>>>>>
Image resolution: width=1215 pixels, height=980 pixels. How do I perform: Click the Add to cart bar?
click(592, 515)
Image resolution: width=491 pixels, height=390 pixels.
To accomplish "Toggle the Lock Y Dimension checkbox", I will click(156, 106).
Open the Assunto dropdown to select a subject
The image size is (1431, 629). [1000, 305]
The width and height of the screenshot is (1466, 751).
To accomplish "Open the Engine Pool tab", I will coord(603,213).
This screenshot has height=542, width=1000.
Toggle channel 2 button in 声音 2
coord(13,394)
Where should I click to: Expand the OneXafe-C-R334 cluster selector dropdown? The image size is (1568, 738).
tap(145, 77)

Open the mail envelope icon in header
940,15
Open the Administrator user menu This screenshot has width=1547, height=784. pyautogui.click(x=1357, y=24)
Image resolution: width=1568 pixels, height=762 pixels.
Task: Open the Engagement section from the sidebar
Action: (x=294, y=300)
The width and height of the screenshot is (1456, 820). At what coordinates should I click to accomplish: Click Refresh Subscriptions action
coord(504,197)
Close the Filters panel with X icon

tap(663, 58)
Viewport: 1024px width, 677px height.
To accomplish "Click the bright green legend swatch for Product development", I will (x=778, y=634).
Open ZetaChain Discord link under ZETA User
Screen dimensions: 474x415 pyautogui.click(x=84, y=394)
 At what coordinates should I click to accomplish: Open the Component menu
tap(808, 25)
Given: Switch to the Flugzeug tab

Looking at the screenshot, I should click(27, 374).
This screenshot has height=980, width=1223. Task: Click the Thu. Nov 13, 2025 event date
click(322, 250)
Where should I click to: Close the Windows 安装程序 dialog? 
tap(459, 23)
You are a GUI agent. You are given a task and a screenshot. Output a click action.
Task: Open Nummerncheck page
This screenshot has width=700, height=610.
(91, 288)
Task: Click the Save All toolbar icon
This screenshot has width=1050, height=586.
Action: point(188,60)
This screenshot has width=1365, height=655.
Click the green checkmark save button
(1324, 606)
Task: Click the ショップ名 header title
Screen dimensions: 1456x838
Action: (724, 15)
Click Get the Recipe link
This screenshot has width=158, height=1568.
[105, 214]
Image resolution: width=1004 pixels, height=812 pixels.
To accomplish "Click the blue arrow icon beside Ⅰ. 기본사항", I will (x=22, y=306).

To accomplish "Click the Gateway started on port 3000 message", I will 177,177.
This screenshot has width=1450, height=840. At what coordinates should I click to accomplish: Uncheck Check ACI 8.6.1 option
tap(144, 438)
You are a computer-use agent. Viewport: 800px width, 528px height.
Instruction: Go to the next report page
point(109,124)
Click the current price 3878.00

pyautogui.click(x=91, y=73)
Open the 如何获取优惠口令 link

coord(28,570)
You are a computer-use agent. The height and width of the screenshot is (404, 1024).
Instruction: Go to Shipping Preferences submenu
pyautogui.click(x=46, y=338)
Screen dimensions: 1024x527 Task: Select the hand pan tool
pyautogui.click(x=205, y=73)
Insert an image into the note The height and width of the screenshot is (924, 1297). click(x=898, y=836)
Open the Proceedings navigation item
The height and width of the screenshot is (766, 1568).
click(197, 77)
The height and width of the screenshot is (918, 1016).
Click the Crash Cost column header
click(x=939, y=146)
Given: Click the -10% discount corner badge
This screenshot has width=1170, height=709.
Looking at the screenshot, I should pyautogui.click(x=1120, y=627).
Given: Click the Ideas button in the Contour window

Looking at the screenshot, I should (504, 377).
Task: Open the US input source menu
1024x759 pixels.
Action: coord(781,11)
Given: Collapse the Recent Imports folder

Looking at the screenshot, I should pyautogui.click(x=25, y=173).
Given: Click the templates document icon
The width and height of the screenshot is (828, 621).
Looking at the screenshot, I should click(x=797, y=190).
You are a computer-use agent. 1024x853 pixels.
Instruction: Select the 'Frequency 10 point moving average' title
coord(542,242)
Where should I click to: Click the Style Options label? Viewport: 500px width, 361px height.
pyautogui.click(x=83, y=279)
<<<<<
• _Task statement_
Reproduce all of the lines above word for word.

• _Full response_
Image resolution: width=1215 pixels, height=980 pixels. How do I perform: Click the Add to cart bar?
click(592, 515)
Image resolution: width=491 pixels, height=390 pixels.
To accomplish "Toggle the Lock Y Dimension checkbox", I will click(156, 106).
Open the Assunto dropdown to select a subject
The image size is (1431, 629). [1000, 305]
The width and height of the screenshot is (1466, 751).
To accomplish "Open the Engine Pool tab", I will coord(603,213).
This screenshot has height=542, width=1000.
Toggle channel 2 button in 声音 2
coord(13,394)
Where should I click to: Expand the OneXafe-C-R334 cluster selector dropdown? The image size is (1568, 738).
tap(145, 77)

Open the mail envelope icon in header
940,15
Open the Administrator user menu This screenshot has width=1547, height=784. pyautogui.click(x=1357, y=24)
Image resolution: width=1568 pixels, height=762 pixels.
Task: Open the Engagement section from the sidebar
Action: (x=294, y=300)
The width and height of the screenshot is (1456, 820). At what coordinates should I click to accomplish: Click Refresh Subscriptions action
coord(504,197)
Close the Filters panel with X icon

tap(663, 58)
Viewport: 1024px width, 677px height.
To accomplish "Click the bright green legend swatch for Product development", I will (x=778, y=634).
Open ZetaChain Discord link under ZETA User
Screen dimensions: 474x415 pyautogui.click(x=84, y=394)
 At what coordinates should I click to accomplish: Open the Component menu
tap(808, 25)
Given: Switch to the Flugzeug tab

Looking at the screenshot, I should click(27, 374).
This screenshot has height=980, width=1223. Task: Click the Thu. Nov 13, 2025 event date
click(322, 250)
Where should I click to: Close the Windows 安装程序 dialog? 
tap(459, 23)
You are a GUI agent. You are given a task and a screenshot. Output a click action.
Task: Open Nummerncheck page
This screenshot has width=700, height=610.
(91, 288)
Task: Click the Save All toolbar icon
This screenshot has width=1050, height=586.
Action: point(188,60)
This screenshot has width=1365, height=655.
Click the green checkmark save button
(1324, 606)
Task: Click the ショップ名 header title
Screen dimensions: 1456x838
Action: (724, 15)
Click Get the Recipe link
This screenshot has width=158, height=1568.
[105, 214]
Image resolution: width=1004 pixels, height=812 pixels.
To accomplish "Click the blue arrow icon beside Ⅰ. 기본사항", I will (x=22, y=306).

To accomplish "Click the Gateway started on port 3000 message", I will 177,177.
This screenshot has width=1450, height=840. At what coordinates should I click to accomplish: Uncheck Check ACI 8.6.1 option
tap(144, 438)
You are a computer-use agent. Viewport: 800px width, 528px height.
Instruction: Go to the next report page
point(109,124)
Click the current price 3878.00

pyautogui.click(x=91, y=73)
Open the 如何获取优惠口令 link

coord(28,570)
You are a computer-use agent. The height and width of the screenshot is (404, 1024).
Instruction: Go to Shipping Preferences submenu
pyautogui.click(x=46, y=338)
Screen dimensions: 1024x527 Task: Select the hand pan tool
pyautogui.click(x=205, y=73)
Insert an image into the note The height and width of the screenshot is (924, 1297). click(x=898, y=836)
Open the Proceedings navigation item
The height and width of the screenshot is (766, 1568).
click(197, 77)
The height and width of the screenshot is (918, 1016).
Click the Crash Cost column header
click(x=939, y=146)
Given: Click the -10% discount corner badge
This screenshot has width=1170, height=709.
Looking at the screenshot, I should pyautogui.click(x=1120, y=627).
Given: Click the Ideas button in the Contour window

Looking at the screenshot, I should (504, 377).
Task: Open the US input source menu
1024x759 pixels.
Action: coord(781,11)
Given: Collapse the Recent Imports folder

Looking at the screenshot, I should pyautogui.click(x=25, y=173).
Given: Click the templates document icon
The width and height of the screenshot is (828, 621).
Looking at the screenshot, I should click(x=797, y=190).
You are a computer-use agent. 1024x853 pixels.
Instruction: Select the 'Frequency 10 point moving average' title
coord(542,242)
Where should I click to: Click the Style Options label? Viewport: 500px width, 361px height.
pyautogui.click(x=83, y=279)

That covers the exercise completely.